According to the American Thyroid Association (ATA), 5% to 10% of thyroid malignancies are MTC, and in most occurrences, tend to run in families. Total thyroidectomy with central neck dissection is the ATA-recommended treatment for all patients with medullary thyroid cancer.
The purpose of the study was to determine the relationship between survival and the number of lymph node and distant metastases, tumor size, and extent of the surgery performed. Another aspect of the study compared the effect of no surgery versus lobectomy, total thyroidectomy, and total thyroidectomy with resection of cervical lymph nodes. The study involved analyzing data from 2968 patients diagnosed with MTC.
|Older age||5.69||3.34 - 9.72|
|Larger tumor size||2.89||2.14 - 3.90|
|Distant metastases||5.68||4.61 - 6.99|
|Positive cervical lymph nodes (>16)||3.40||2.41 - 4.79|
Overall Survival: Tumor Size (all surgical treatment)
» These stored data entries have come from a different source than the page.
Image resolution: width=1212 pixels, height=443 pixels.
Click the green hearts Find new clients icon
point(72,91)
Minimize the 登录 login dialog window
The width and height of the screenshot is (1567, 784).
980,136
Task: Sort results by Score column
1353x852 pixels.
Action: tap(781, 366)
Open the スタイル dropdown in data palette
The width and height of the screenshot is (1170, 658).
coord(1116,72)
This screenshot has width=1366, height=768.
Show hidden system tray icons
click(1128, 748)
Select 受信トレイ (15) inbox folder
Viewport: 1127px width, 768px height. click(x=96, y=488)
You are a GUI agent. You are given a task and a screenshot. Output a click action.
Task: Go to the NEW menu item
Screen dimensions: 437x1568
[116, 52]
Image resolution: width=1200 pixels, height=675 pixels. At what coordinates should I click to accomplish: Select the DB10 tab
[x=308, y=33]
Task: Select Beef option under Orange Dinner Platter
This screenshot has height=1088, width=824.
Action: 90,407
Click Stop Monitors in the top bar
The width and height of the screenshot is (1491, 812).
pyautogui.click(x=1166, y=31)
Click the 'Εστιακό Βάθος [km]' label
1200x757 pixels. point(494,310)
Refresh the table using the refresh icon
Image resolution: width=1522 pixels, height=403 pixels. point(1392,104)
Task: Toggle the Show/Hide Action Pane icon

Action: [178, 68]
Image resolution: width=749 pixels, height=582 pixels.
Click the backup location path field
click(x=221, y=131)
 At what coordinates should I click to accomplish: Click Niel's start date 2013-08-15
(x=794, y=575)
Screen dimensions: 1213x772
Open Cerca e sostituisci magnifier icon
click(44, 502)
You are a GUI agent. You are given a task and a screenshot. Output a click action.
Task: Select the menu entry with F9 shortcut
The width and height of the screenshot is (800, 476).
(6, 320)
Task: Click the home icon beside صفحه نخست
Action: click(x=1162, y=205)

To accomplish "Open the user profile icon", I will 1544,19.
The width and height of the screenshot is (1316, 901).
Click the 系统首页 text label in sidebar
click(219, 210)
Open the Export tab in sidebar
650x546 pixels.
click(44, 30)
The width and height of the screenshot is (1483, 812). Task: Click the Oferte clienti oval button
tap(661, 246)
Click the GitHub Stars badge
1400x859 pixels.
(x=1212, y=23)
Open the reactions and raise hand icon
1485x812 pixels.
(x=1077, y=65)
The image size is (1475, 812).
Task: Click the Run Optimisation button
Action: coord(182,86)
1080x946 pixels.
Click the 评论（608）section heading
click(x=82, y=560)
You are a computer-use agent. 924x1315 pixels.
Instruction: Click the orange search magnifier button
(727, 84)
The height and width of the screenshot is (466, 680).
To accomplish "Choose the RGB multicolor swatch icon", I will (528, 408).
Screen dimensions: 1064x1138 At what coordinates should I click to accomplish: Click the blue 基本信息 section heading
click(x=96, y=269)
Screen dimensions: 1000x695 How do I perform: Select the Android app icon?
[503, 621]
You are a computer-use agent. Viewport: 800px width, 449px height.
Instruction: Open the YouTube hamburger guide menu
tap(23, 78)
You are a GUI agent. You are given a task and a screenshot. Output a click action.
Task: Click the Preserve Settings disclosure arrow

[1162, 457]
≤ 2 cm, no distant metastases: No significant difference
≥ 2.1 cm, no distant metastases: Significant survival improvement
Overall Survival: Distant Metastases: 22%
Total thyroidectomy, cervical lymph node resection: 30%
No surgical intervention: 15%
Overall Survival: Positive cervical lymph node(s)
1 to 5: 74%
6 to 10: 61%
11 to 16: 69%
16 or more: 55%
The take-away from this study is surgical treatment of patients with medullary thyroid cancer should consider the size of the tumor and the presence of distant metastases.